Go to the “Variables” tab and remove the last four columns/ variables as we won’t use them.
Go to the “Data” tab and change the “Plantation_age” data/ measure type to “ordinal” via the “Setup” button.
Navigate to the “Analyses” tab and from the “Exploration” button select “Descriptives”. Use the functions from this window to explore the data set.
You can further perform data exploration visually. Select the “scatterplot” from the “Exploration” button and insert the appropriate variables to generate a scatterplot with linear fits along with density plots.
You can also perform correlation test including other statistical tests.
Formulating the Hypothesis: To assess the impact of plantation age on above-ground tree carbon content, we formulate our hypotheses:
Null Hypothesis (Ho): There are no significant differences in above-ground tree carbon content among different plantation ages.
Alternative Hypothesis (Ha): There are significant differences in above-ground tree carbon content among different plantation ages.
Selecting the Appropriate Test: To scrutinize these hypotheses, we opt for a two-way ANOVA. This choice aligns with our research objectives as we intend to explore variations in above-ground carbon content across multiple plantation ages.
Addressing Data Normality: As a prerequisite for conducting an ANOVA, we assess the normality of our response variable, ‘Aboveground_Tree_Carbon_ton_per_ha_per_year,’ using the Shapiro-Wilk test.
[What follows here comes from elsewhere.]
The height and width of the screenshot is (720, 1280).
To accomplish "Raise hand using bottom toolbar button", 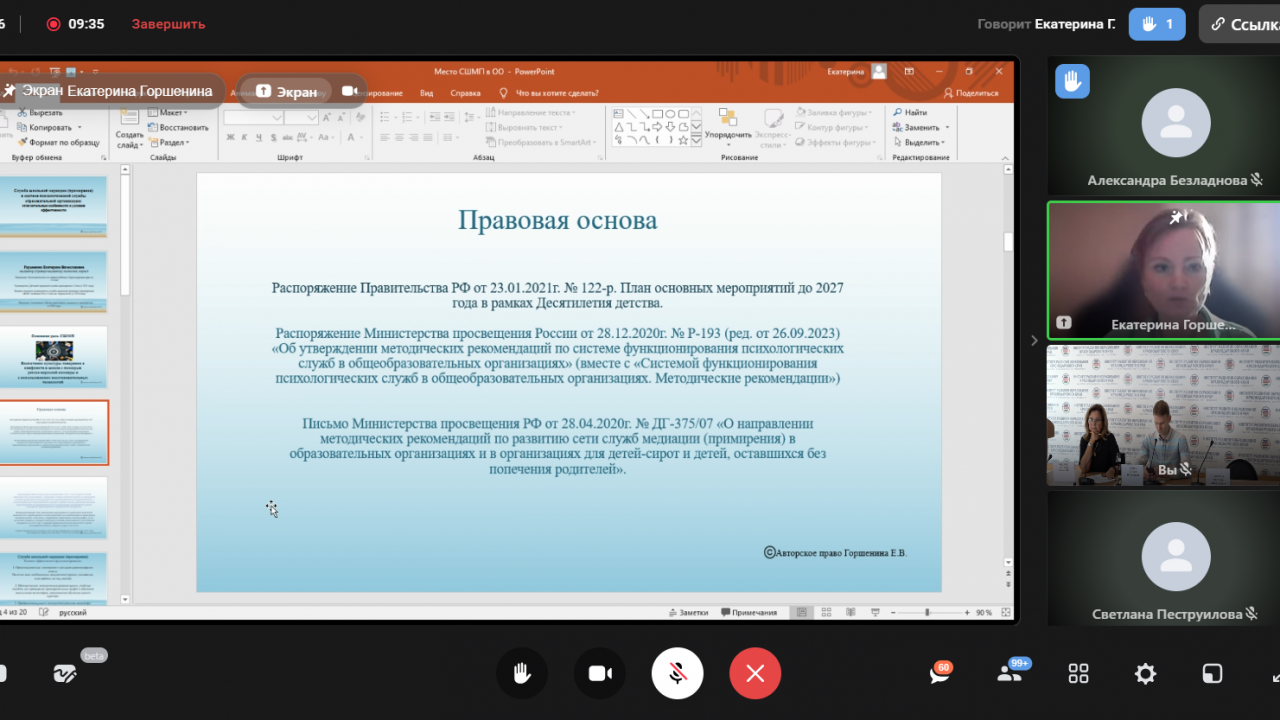I will click(x=522, y=673).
The outcome reveals a significant effect (p < 0.001), implying that this variable doesn’t adhere to a normal distribution. Consequently, we pivot to the non-parametric equivalent, the “Kruskal-Wallis” test, as a robust alternative.
Executing the Kruskal-Wallis Test: Navigating to
the Analysis tab, we select the ANOVA button and then opt for the
“Kruskal-Wallis” test from the non-parametric section. The results
uncover a significant effect of plantation age on carbon content
(p < .001
). This substantiates the presence of
meaningful disparities in carbon content across plantation
ages.
Unearthing Specific Differences: To pinpoint where these differences manifest, we proceed with a pairwise comparison. This step elucidates the precise distinctions in carbon content among different plantation ages.
Visualizing Results: To provide a more intuitive understanding, we employ box plots as a visual aid. These plots vividly display the variations in above-ground tree carbon content across different plantation ages, enhancing our ability to interpret and communicate the findings.